Saved money are also injected back into the economy. They aren’t stored under the mattress. They are in banks, where they are lent out, spent and invested, creating jobs, buying goods and services.
You're only 1/3 right. Saved money isn't lent, nor spent (lending is just creating money). It's invested, 95% in the secondary market (probably more in the US). If the secondary market isn't correlated to actual production (and nowadays, it actually isn't, even in mining, prospecting and future are the main beneficiaries, which to me is crazy. One of the only exceptions is the energy sector), that money won't create real jobs.
Re-invest in crypto or other, already-existing stocks.

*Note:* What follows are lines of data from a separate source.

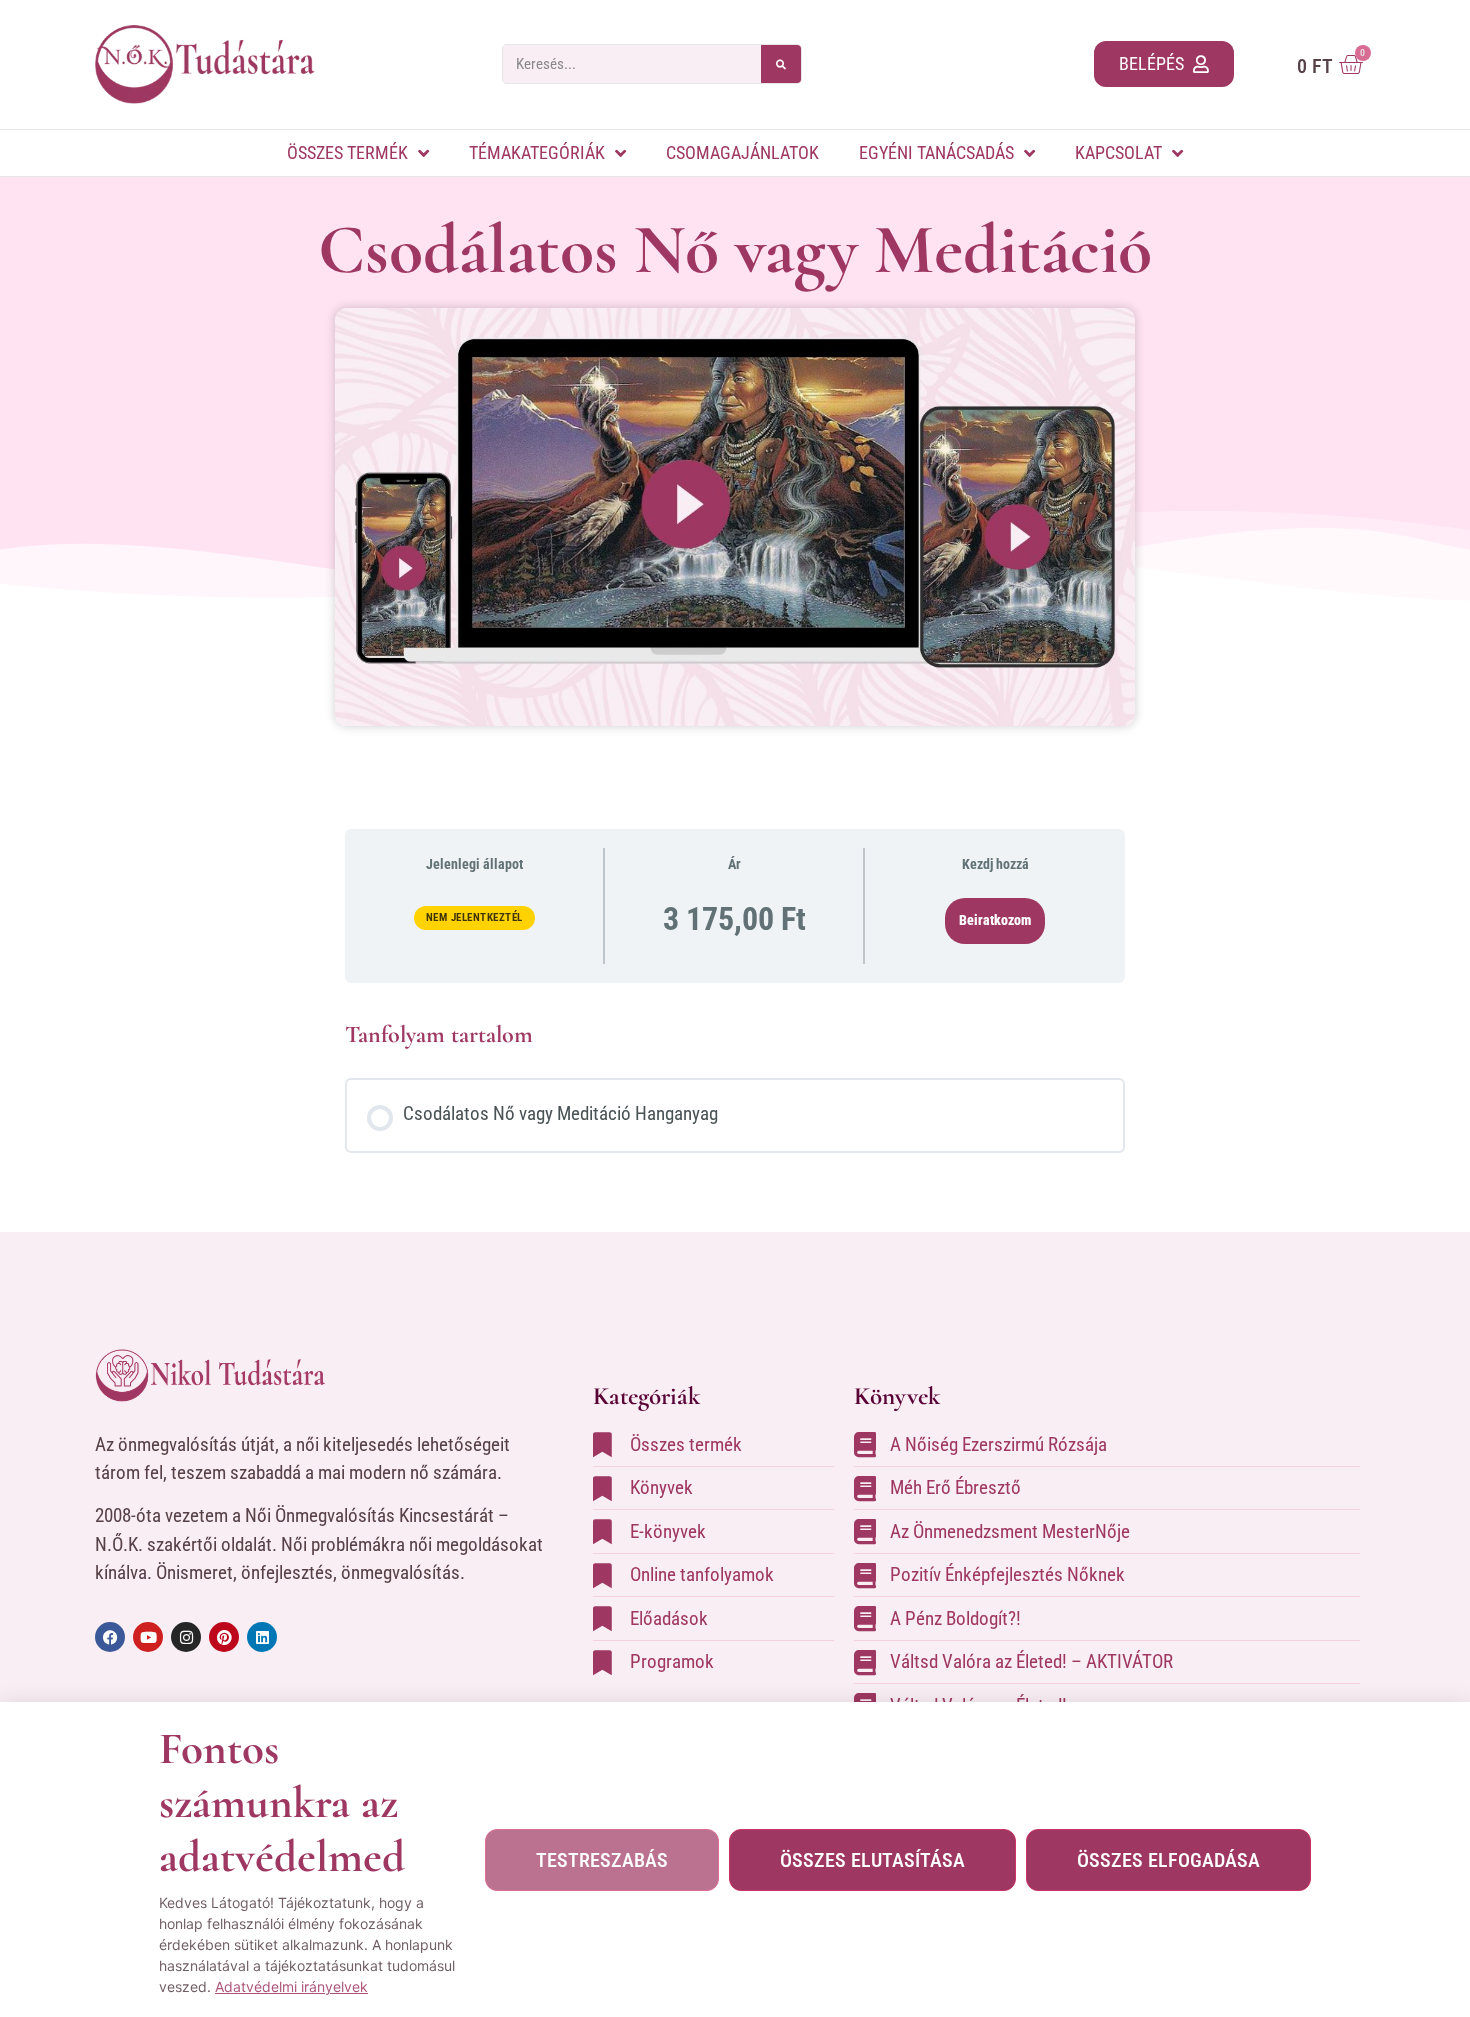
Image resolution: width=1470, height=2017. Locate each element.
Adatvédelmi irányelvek (291, 1986)
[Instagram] (186, 1637)
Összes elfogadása (1168, 1860)
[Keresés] (781, 64)
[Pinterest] (224, 1637)
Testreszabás (602, 1860)
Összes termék (347, 152)
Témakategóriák (537, 152)
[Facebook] (110, 1637)
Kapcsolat (1118, 152)
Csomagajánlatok (742, 152)
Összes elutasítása (872, 1860)
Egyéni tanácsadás (936, 152)
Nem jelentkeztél (474, 917)
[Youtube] (148, 1637)
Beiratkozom (995, 920)
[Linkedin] (262, 1637)
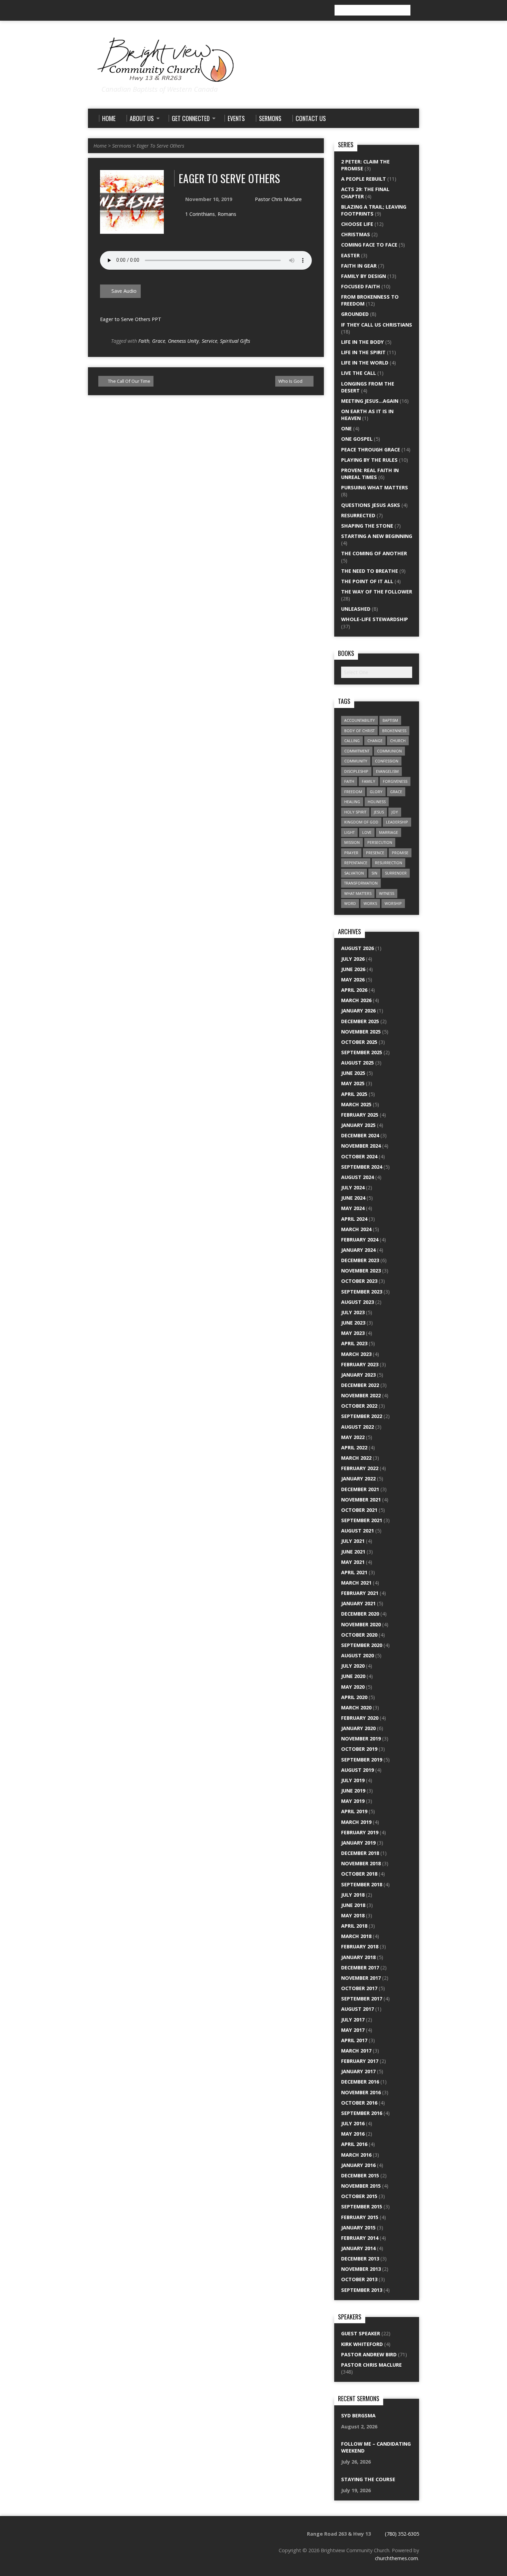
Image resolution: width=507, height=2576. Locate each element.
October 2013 (359, 2279)
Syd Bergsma (358, 2415)
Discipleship (356, 771)
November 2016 (361, 2092)
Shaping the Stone (367, 525)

The secondary market is so huge nowadays, and uncorrelated from dividends, mainly because growth (followed by regular buybacks), not dividends, is now the main way to pay investors, but not only. In fact, what Jacques Richard call "futuristic accounting" (his research is available in english [0]) is basically helping big companies to decorrelate real profits from dividends.
> Re-invest in crypto or other, already-existing stocks.
Again, for a stock to be on the market, somebody has to do the economic activity to create & bring it there. Buying from that "someone" pumps the money back in the economy. Buying from another, previous, stocks owner just moves the situation to him.
Kind of like when you pay your retailer for the product on the shelf: there are certain delays but eventually the money has to reach the product builder, with each participant in the production & logistics chain keeping his share on the way.
This is simple, trivial logic and no amount of biased, ideological "research" can change it.
But still less than if the federal employee was providing any ROI whatsoever on their salary. Why not instead talk about which federal departments (or agencies) provide an ROI, and how that can be measured in a nonpartisan way.
(In any case, US federal debt interest payments will be ~$952b in 2025, out of $7.5 trillion budget. That's >> more than the $271b on total salaries for all civilian employees (or the $4.7 trillion tax cuts which expire end 2025). So, intentionally crippling the federal govt still wouldn't touch either the debt or interest payments; except as a blunt instrument to kill govt programs and bypass Congress.)
For highly compensated employees who save the majority of their money, no.